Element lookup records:
===

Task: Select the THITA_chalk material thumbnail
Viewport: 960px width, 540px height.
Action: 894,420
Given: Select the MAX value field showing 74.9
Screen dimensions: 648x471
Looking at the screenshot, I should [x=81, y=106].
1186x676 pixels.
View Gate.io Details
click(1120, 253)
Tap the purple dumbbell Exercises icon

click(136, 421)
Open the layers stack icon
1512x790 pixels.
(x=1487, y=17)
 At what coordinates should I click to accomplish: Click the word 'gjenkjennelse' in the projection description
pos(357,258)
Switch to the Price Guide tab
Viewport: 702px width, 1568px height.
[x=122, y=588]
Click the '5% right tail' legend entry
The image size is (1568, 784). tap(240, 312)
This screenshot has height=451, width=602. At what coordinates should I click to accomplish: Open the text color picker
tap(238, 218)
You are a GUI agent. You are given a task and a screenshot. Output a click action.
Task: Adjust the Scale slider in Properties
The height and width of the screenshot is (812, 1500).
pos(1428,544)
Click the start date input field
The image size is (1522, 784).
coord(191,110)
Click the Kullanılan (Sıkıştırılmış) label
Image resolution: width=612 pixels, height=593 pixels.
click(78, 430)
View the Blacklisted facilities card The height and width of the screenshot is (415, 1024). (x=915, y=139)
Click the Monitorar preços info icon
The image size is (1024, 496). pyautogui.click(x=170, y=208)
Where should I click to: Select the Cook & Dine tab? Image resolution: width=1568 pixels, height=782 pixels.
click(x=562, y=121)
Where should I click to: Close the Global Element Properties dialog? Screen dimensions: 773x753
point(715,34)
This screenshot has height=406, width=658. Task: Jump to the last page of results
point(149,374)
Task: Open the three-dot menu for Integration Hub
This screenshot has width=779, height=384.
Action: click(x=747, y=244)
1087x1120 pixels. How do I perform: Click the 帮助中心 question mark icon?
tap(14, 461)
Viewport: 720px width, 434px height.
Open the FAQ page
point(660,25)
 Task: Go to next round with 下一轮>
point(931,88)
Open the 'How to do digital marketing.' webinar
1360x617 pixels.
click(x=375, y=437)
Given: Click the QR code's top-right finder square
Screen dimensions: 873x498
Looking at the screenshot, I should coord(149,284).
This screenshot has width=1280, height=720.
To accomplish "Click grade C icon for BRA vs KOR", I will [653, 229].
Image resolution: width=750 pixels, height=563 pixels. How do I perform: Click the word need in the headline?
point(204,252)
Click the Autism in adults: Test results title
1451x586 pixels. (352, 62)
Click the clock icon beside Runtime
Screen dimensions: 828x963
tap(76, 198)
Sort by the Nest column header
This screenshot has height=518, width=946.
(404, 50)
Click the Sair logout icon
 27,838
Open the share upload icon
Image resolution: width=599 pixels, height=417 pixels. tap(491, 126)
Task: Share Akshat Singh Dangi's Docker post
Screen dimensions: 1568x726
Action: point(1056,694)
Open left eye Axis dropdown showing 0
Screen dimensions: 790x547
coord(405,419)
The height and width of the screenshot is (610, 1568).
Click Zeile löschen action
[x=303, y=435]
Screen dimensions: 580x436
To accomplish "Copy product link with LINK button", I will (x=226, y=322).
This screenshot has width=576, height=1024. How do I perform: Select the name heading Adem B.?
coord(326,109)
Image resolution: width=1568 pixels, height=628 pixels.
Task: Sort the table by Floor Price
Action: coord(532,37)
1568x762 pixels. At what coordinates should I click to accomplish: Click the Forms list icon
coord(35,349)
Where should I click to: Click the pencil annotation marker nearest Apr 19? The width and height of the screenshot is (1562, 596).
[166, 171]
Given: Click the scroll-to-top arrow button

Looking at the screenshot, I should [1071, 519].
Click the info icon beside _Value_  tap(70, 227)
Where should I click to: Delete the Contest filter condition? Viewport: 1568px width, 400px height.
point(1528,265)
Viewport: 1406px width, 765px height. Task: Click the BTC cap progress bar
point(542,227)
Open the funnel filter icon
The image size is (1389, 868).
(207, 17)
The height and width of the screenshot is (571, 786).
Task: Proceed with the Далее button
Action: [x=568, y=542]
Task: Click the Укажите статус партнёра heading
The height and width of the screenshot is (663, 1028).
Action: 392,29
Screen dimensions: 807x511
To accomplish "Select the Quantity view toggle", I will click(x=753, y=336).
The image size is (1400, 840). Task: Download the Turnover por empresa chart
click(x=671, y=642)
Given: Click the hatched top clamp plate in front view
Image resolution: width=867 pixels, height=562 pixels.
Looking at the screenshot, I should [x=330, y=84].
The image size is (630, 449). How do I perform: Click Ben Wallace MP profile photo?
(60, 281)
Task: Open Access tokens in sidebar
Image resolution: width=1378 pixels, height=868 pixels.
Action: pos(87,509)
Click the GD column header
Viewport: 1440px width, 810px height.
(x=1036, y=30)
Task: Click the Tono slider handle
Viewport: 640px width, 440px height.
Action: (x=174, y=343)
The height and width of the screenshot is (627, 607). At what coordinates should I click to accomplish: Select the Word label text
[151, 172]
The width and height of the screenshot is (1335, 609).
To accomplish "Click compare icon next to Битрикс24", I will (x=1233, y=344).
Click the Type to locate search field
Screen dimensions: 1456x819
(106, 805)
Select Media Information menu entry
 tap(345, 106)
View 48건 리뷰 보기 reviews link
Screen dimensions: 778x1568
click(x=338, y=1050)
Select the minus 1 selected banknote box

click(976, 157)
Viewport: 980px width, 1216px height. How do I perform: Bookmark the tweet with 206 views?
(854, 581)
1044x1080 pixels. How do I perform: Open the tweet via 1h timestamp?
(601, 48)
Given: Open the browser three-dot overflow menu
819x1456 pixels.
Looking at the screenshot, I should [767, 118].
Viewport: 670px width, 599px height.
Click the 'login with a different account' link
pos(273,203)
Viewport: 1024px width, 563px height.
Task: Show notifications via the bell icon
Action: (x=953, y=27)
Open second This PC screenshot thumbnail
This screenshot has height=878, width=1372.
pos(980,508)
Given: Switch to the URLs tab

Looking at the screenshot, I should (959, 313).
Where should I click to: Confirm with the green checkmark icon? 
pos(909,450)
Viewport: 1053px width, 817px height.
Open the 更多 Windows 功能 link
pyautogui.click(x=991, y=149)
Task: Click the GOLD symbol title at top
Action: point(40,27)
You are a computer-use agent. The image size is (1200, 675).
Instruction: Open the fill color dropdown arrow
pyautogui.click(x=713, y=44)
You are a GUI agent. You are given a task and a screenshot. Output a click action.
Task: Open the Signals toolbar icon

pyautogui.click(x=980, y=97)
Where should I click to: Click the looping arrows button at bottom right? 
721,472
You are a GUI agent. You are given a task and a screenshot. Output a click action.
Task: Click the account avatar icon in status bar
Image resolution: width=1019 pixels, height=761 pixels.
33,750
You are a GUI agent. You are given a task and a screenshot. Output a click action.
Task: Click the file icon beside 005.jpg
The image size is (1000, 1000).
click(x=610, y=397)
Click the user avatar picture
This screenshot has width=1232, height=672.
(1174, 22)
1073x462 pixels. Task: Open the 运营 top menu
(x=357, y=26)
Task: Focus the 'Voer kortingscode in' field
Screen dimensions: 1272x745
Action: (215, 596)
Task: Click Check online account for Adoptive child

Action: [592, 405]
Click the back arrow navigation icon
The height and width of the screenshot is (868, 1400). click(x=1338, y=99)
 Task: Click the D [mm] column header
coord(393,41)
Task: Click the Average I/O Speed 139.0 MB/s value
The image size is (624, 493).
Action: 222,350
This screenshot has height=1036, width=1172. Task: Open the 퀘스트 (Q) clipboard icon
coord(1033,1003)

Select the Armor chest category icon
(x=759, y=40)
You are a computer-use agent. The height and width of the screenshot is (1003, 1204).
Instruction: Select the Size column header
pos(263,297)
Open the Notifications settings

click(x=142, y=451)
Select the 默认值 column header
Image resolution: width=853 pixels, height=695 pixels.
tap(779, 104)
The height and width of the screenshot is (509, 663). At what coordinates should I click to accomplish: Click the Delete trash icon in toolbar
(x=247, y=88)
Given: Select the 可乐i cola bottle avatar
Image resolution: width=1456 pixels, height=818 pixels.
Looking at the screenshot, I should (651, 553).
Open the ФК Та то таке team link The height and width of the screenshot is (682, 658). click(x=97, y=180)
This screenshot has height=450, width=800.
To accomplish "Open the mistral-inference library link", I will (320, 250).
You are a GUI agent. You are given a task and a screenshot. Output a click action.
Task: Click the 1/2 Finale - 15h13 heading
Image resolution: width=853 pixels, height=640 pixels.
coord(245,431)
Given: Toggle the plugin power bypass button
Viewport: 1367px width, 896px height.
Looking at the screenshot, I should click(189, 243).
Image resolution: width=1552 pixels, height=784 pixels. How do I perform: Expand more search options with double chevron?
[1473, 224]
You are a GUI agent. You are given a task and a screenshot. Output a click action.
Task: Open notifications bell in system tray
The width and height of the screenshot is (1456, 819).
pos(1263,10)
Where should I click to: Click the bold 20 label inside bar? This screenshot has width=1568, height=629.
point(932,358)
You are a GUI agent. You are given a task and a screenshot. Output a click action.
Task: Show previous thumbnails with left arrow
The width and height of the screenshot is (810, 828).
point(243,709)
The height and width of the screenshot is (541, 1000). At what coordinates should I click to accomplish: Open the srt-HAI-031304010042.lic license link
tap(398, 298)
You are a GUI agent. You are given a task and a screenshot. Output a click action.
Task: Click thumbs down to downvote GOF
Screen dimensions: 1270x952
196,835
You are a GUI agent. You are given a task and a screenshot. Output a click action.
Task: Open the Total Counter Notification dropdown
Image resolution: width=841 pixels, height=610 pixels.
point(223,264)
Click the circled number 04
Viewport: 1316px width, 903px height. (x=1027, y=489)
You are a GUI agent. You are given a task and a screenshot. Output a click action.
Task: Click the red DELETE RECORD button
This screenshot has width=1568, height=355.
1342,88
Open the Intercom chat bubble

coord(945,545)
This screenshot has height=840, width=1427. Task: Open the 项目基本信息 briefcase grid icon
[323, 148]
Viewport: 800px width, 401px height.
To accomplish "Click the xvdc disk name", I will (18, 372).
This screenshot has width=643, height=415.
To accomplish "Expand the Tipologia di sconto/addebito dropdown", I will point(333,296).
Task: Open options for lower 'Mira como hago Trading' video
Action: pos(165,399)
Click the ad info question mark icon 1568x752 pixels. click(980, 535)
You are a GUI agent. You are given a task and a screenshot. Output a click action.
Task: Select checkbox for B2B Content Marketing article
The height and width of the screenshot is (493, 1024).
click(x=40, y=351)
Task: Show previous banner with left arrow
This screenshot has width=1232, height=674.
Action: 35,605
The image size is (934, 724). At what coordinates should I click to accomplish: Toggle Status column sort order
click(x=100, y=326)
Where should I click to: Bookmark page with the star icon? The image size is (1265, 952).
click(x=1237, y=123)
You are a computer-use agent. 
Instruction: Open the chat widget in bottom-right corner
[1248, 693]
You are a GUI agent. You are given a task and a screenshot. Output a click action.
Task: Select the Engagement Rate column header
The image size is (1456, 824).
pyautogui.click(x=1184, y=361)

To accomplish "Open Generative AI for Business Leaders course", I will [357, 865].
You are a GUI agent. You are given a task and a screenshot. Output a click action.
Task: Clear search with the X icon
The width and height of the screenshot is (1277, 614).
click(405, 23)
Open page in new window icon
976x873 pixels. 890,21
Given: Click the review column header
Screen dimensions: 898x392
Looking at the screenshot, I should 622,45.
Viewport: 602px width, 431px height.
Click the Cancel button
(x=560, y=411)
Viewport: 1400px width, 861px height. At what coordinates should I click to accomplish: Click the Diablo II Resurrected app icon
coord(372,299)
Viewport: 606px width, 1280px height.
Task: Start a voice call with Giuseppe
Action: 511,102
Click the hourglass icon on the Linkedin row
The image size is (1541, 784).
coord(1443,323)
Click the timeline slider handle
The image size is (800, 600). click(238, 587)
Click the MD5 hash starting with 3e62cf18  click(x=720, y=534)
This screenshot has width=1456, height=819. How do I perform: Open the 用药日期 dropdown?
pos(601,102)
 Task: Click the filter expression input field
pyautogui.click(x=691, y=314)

===

▸ Exercise prompt
Pick out every line of the material above that contains the word "entry", and copy each such line in full.

▸ Task response
Click the '5% right tail' legend entry
Select Media Information menu entry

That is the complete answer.